Das Urteil des Arbeitsgerichts Bonn ist nachvollziehbar und bringt Klarheit. Denn bereits mit den Änderungen des Infektionsschutzgesetzes und weiteren Neuregelungen zu Verdienstausfall hätte der Gesetzgeber die Folgen für einen bereits gewährten Urlaub regeln können und hat dies nicht getan. Diese Lücke im Gesetz kann als bewusster Verzicht gewertet werden.

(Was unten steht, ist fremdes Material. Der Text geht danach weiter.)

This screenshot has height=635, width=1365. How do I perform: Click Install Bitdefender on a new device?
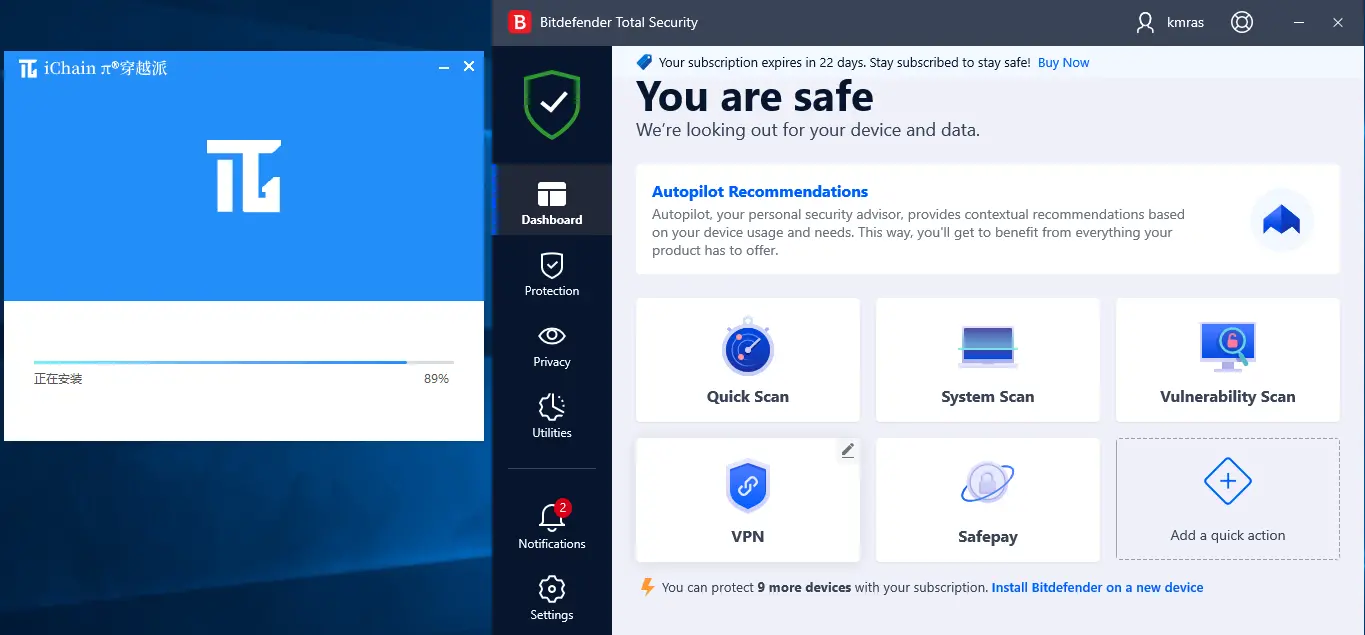[x=1097, y=588]
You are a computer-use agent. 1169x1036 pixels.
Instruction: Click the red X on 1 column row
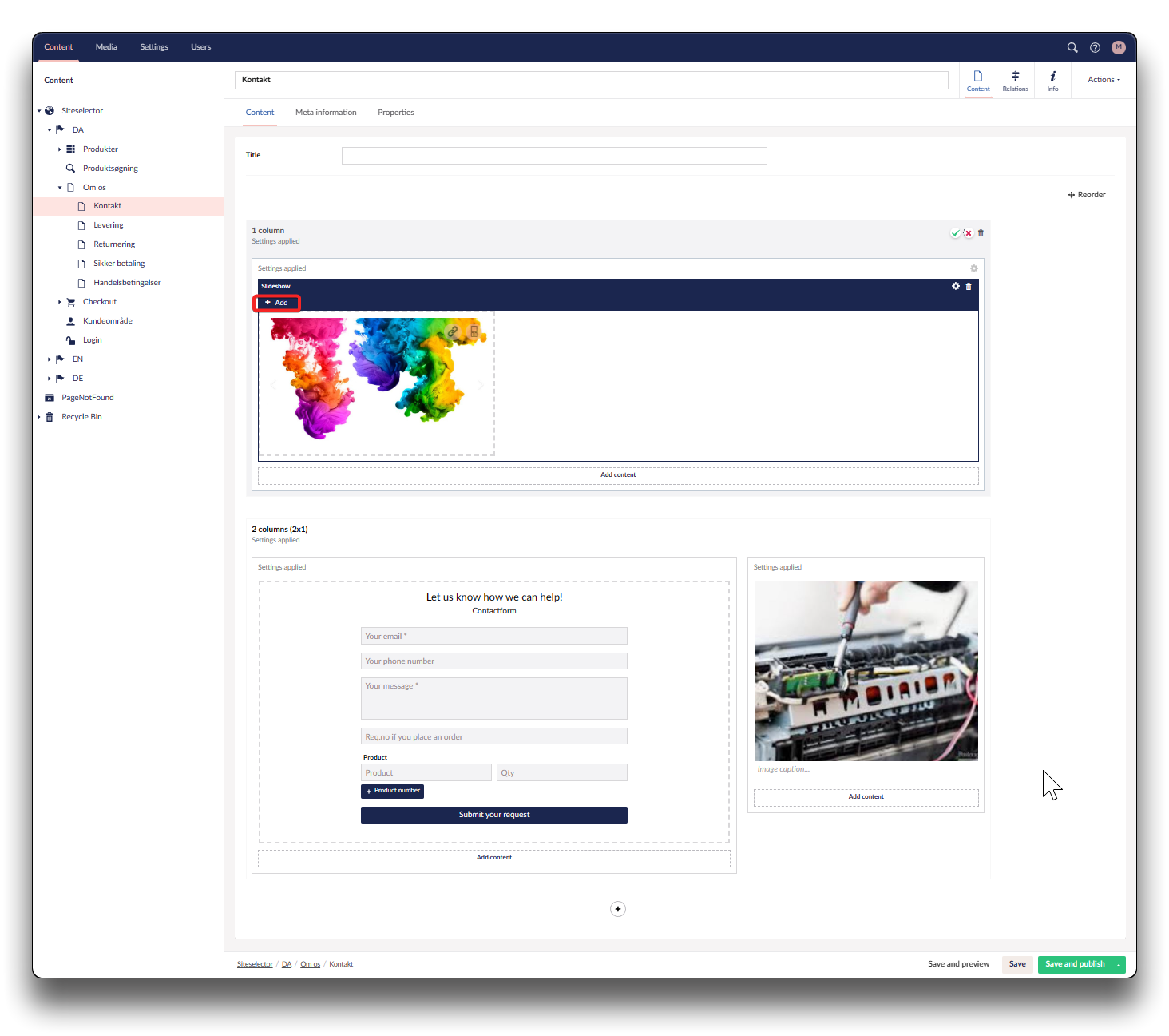[x=968, y=233]
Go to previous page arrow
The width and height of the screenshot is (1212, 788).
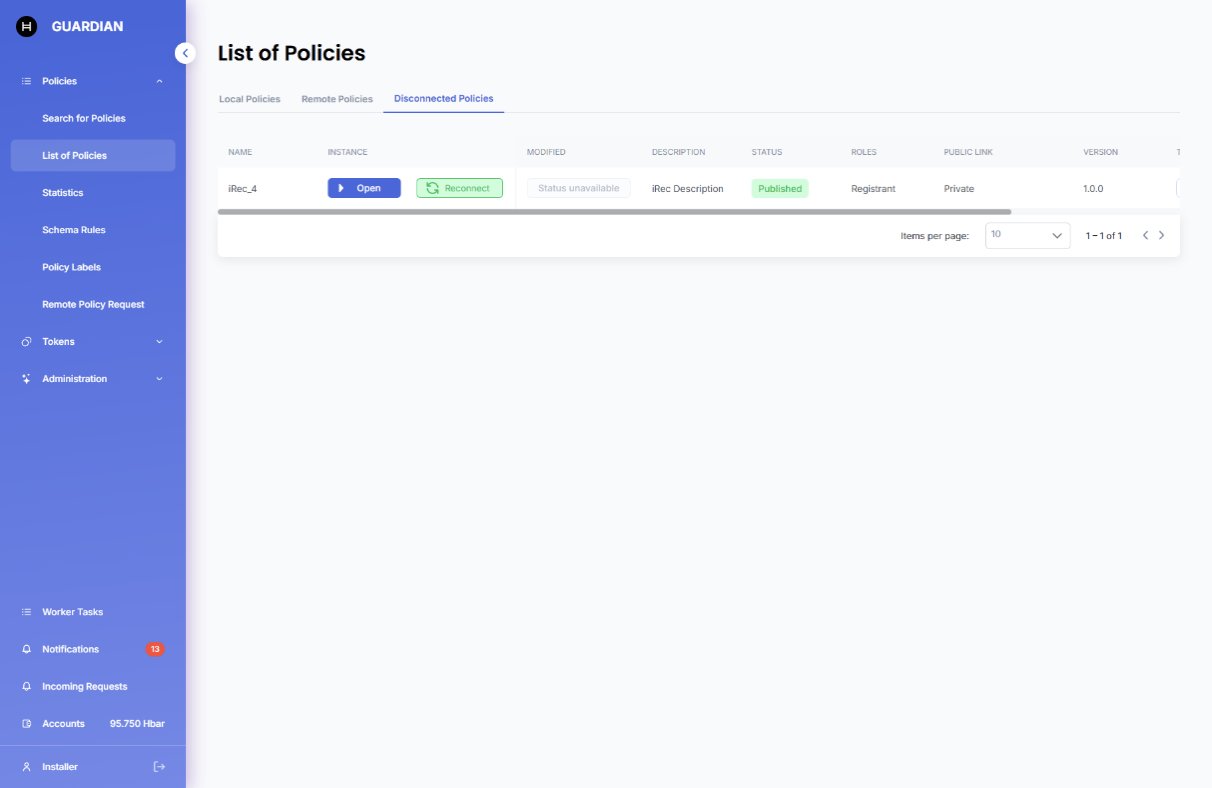coord(1145,236)
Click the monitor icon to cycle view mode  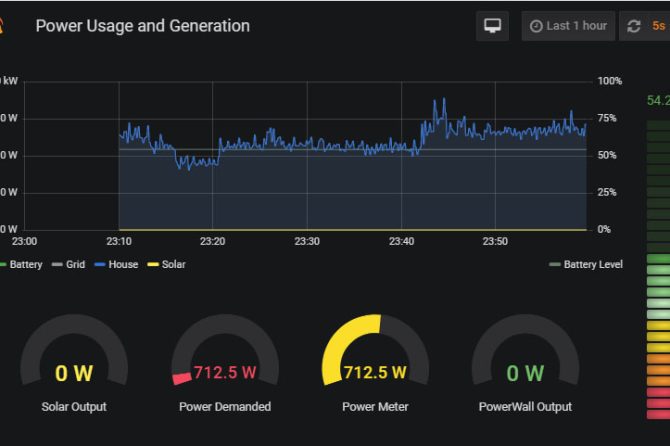click(x=492, y=26)

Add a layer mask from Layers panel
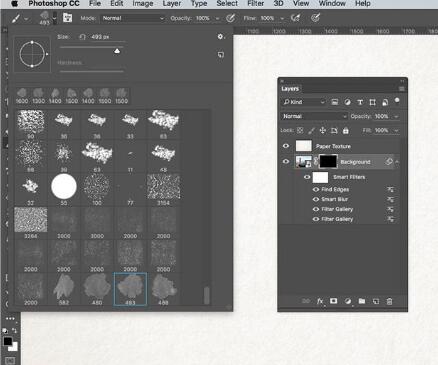coord(333,301)

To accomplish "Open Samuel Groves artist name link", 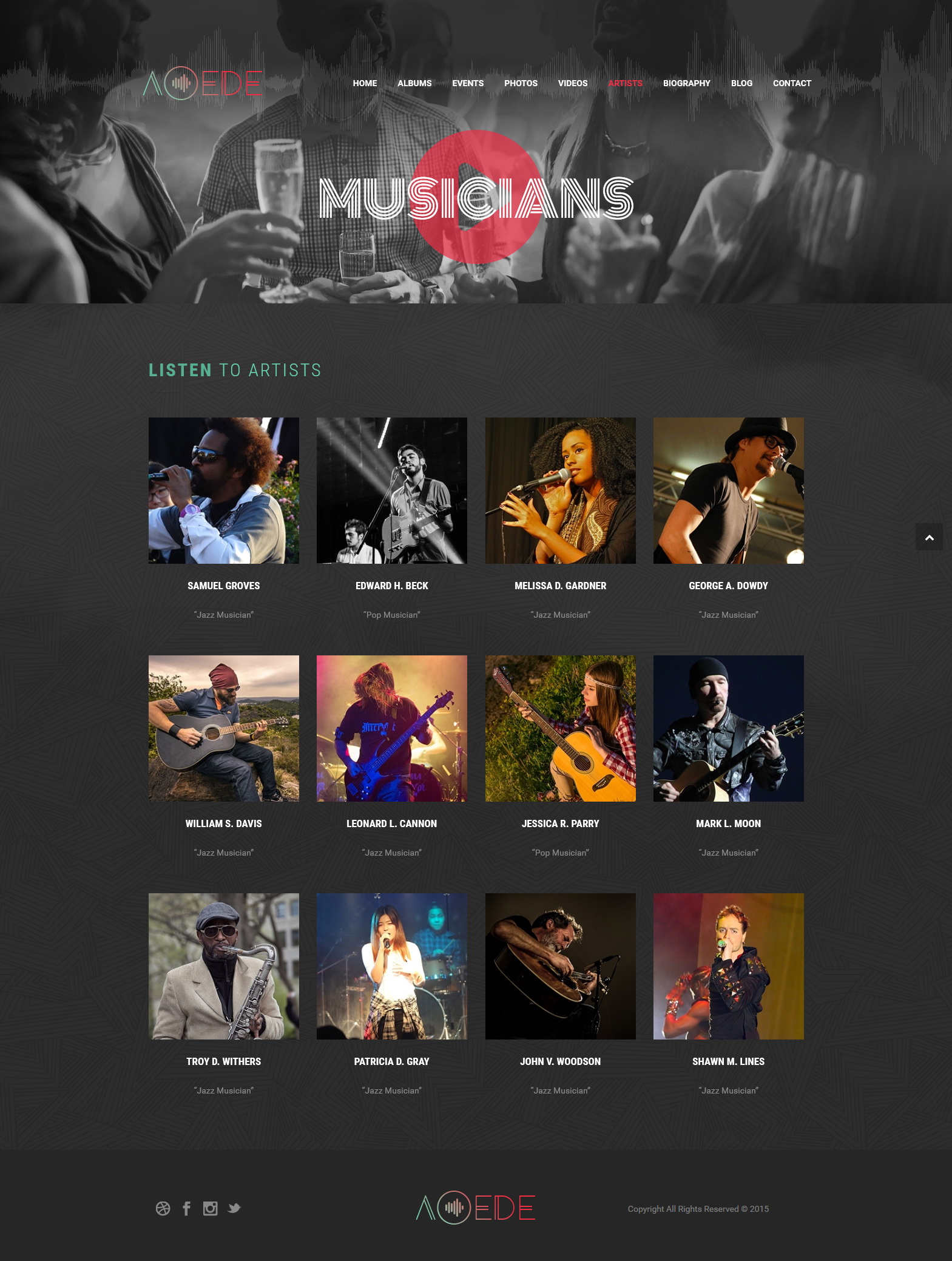I will point(223,586).
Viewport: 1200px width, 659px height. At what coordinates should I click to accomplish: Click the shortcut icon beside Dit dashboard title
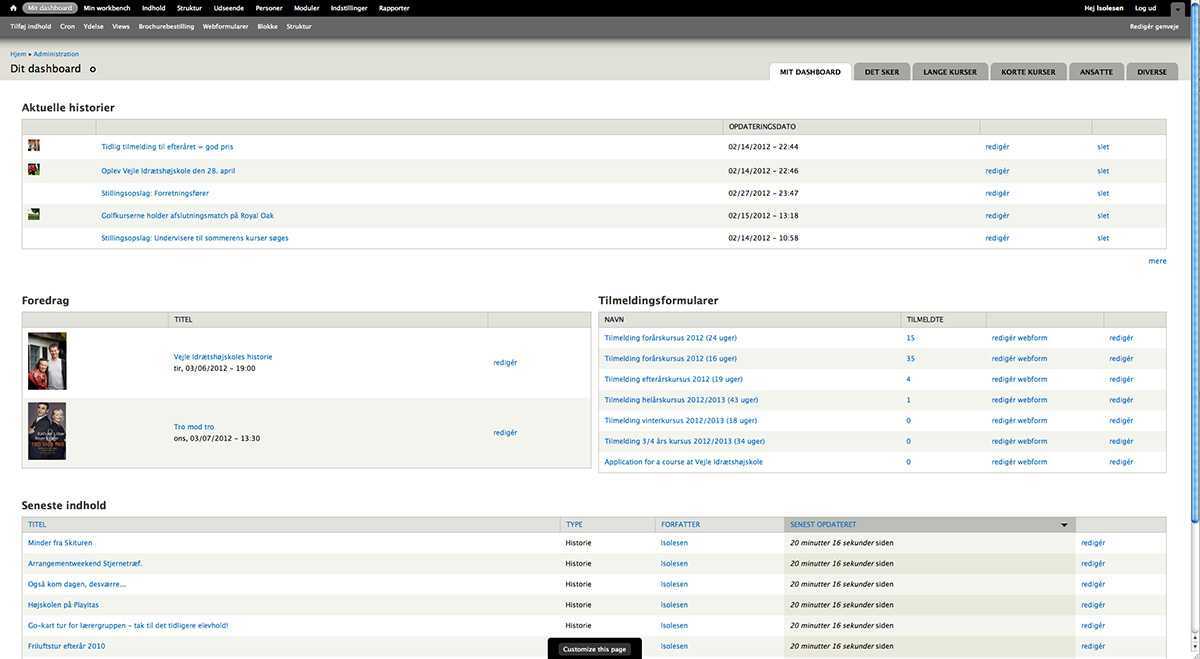point(93,70)
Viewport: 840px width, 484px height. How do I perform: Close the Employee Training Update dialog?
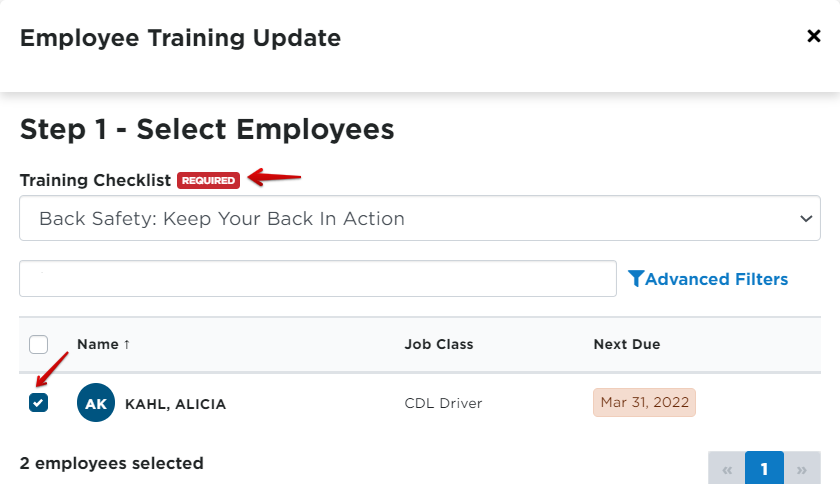[x=813, y=37]
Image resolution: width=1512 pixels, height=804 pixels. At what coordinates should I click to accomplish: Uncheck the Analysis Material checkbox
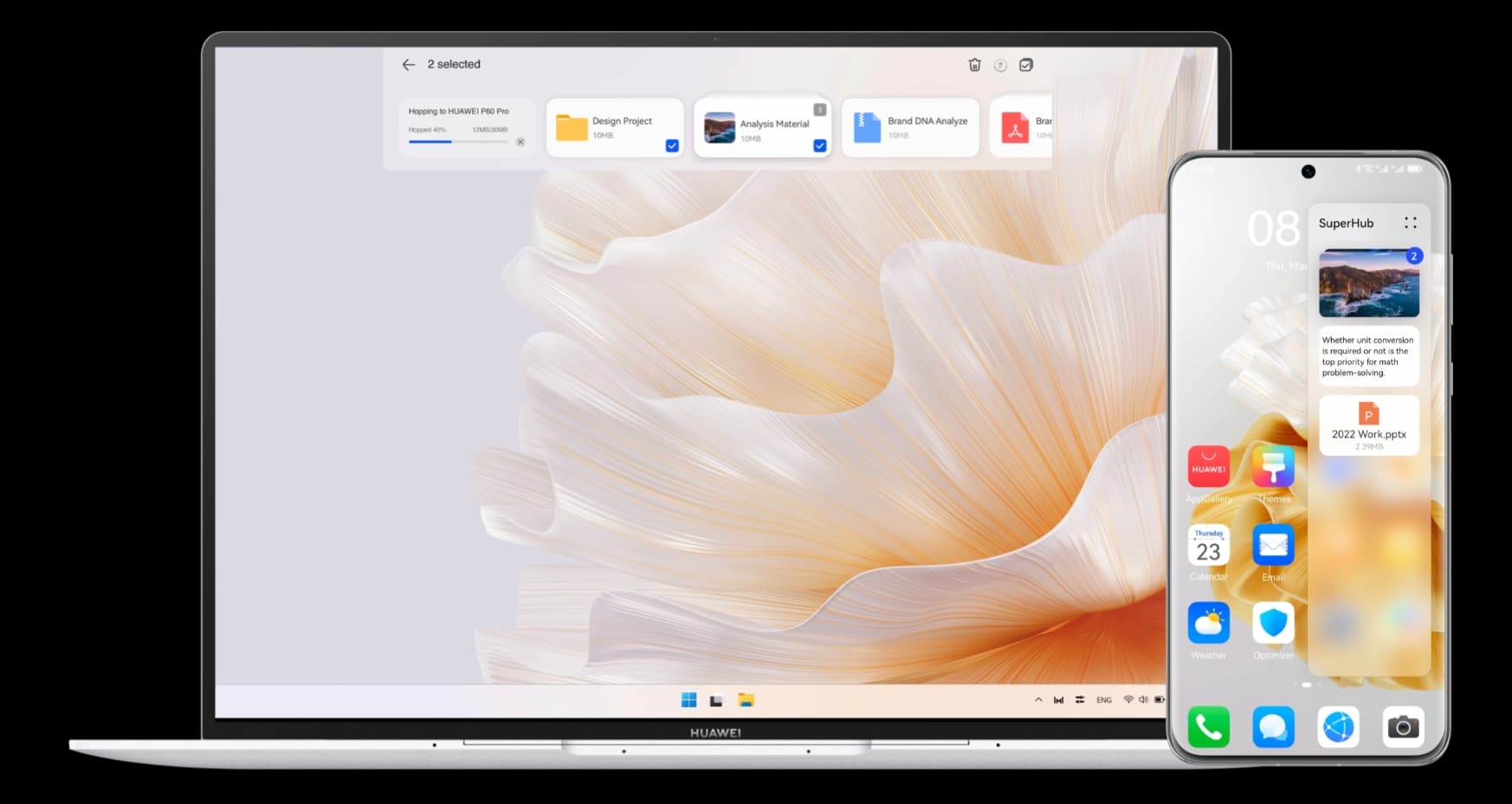point(820,146)
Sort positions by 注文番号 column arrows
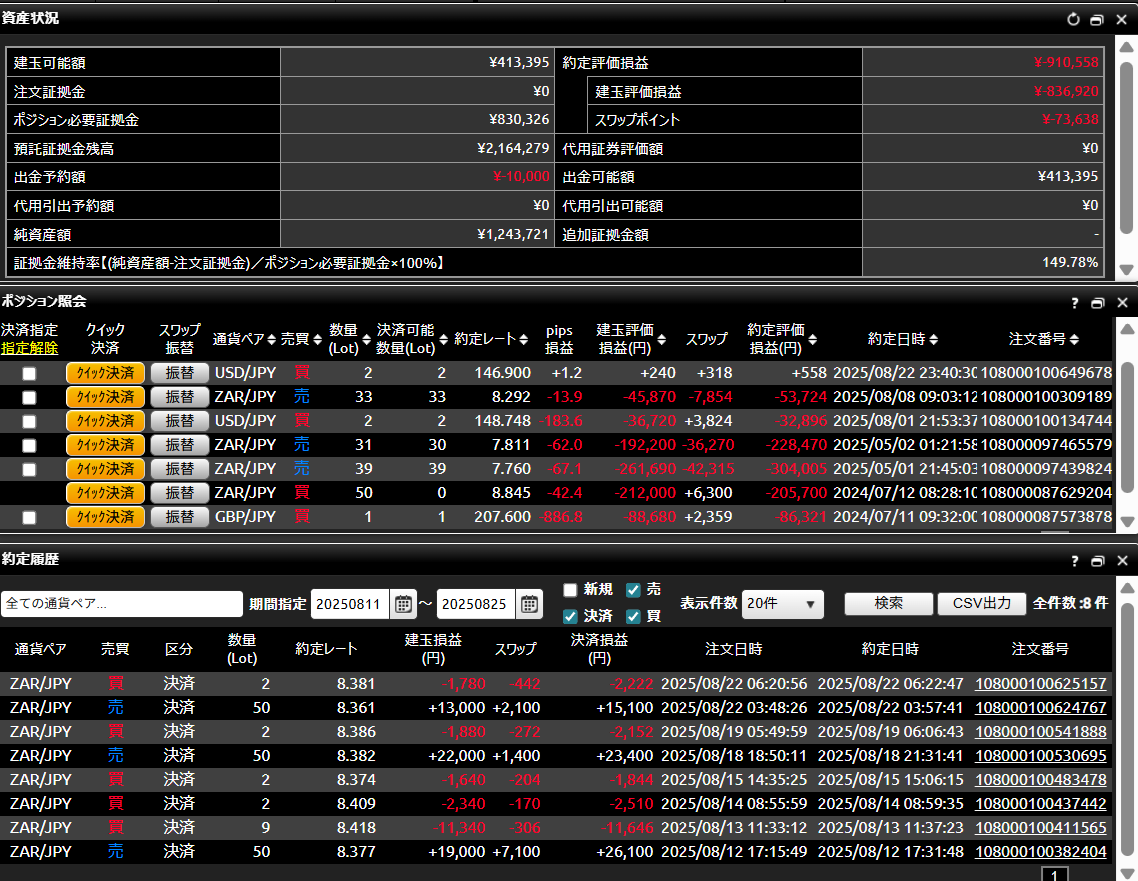Viewport: 1138px width, 881px height. coord(1073,340)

Selbst bei Unterstellung einer planwidrigen Regelungslücke müsste die behördlich angeordnete Quarantäne eine typische Vergleichbarkeit mit der Konstellation einer krankheitsbedingten Arbeitsunfähigkeit aufweisen. Das ist aber nicht der Fall. Die behördlich angeordnete Quarantäne führt dazu, dass die Person „abgesondert“ wird. Aber nicht jede Absonderung hat zur Folge, dass die betroffene Person ihre Arbeitsleistung nicht erbringen kann. Dies ergibt sich beispielsweise bereits daraus, dass in Zeiten des Homeoffice einige Arbeitnehmer, auch wenn sie ihr Haus nicht verlassen dürfen, von zu Hause aus arbeiten und ihre Arbeitsleistung weiterhin erbringen können. 

Fazit 

Für Arbeitgeber ist das Urteil aber begrüßenswert. Es kann als Orientierungshilfe hinsichtlich der Nachgewährung von Urlaubstagen bei Quarantäne fungieren. Es bleibt aber spannend: Die Entscheidung des ArbG Bonn ist noch nicht rechtskräftig und die Berufung beim Landesarbeitsgericht Köln ist möglich.